Page excerpt:
_____

I can’t remember a time in my life when I wasn’t reading. Growing up, every Wednesday afternoon was devoted to a visit to the Carnegie Library in Dundrum; every Thursday to Tuesday night to reading the books I’d chosen, getting through them so I could choose some more. Tales of adventure stimulated me as a kid, stories of boys my own age getting into scrapes, getting out of them again. H.E. Todd’s Bobby Brewster novels were my favourite. Inanimate objects came to life whenever Bobby was near them. ‘At least he thought he said it to himself,’ Todd wrote, using a familiar construct to begin the latest yarn. At six or seven years of age, I wanted nothing more from life but to be Bobby Brewster.
Ten years later and I was living in Cambridge, the summer of my Leaving Cert. Working in a betting shop by day, a hotel by night, trying to save some money, have some fun. Living away from home for the first time. I read The Cider House Rules by John Irving, the story of the boy who belonged to St Cloud’s. That summer was a hot one, and when the story opened out on to the apple orchards of Maine, I wanted to be there too, picking apples, making cider, living in the cider house, breaking those rules. No author has influenced me as much as John Irving. The depth of his characterisations, the breadth of his epic stories; I wait patiently every four or five years for a new one and there’s no point even trying to talk to me until I’ve got to the end.

_____

Work instructions:
- A) Repeat the part of the reading memoir between "I can’t remember" and "be Bobby Brewster.", inclusive.
- B) Carry on the reading memoir from the point where it stops.
The material is separate from the reading memoir.

Records shown:
_____

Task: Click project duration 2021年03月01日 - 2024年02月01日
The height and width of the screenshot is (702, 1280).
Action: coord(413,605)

_____

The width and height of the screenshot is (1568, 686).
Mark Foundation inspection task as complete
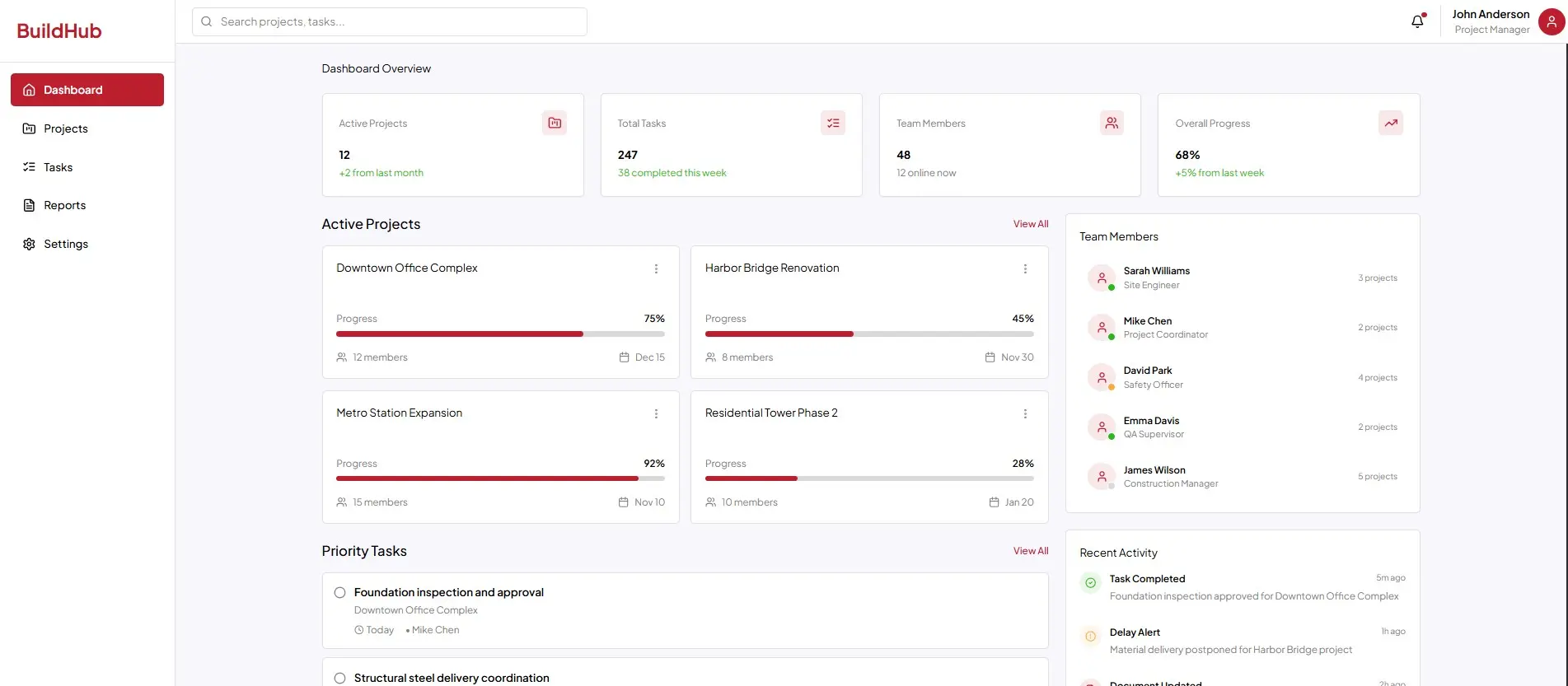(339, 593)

_____

Activity answers:
- A)
I can’t remember a time in my life when I wasn’t reading. Growing up, every Wednesday afternoon was devoted to a visit to the Carnegie Library in Dundrum; every Thursday to Tuesday night to reading the books I’d chosen, getting through them so I could choose some more. Tales of adventure stimulated me as a kid, stories of boys my own age getting into scrapes, getting out of them again. H.E. Todd’s Bobby Brewster novels were my favourite. Inanimate objects came to life whenever Bobby was near them. ‘At least he thought he said it to himself,’ Todd wrote, using a familiar construct to begin the latest yarn. At six or seven years of age, I wanted nothing more from life but to be Bobby Brewster.

- B)
I write in a study lined with bookshelves and looking around for the novels that have influenced me the most makes me wish I had more pages to devote to it. The ones I value the most are those that have led me in unexpected directions. Anything by Alexandre Dumas, whose work appeals to my sense of adventure. (Why doesn’t anyone write these kind of books any more?) Patricia Highsmith’s Ripley novels, which I read as a teenager; they introduced me to my favourite anti-hero in fiction: Tom Ripley. I attempted a tribute to Highsmith’s work in my fifth novel, Next of Kin, populating it with evil aristos and morally bankrupt toffs. Jonathan Coe’s What A Carve Up! was a novel which dazzled me for its use of multi-layered plots, mixing wild and extraordinary characters with a storyline echoing Kind Hearts and Coronets. The stories of Tobias Wolff, which I always keep close at hand and dip into whenever my creative energies or emotional spirits are low; each one is a challenge to any story writer to write better fiction. He is a writer of profound intelligence and depth; his Old School is a novel about young writers idolising their heroes, and he’s one of mine.
My first passion was for books, for the art of good story-telling that would keep me awake at night, under the covers with the light switched off and a torch in my hands. It’s a passion that’s never faded.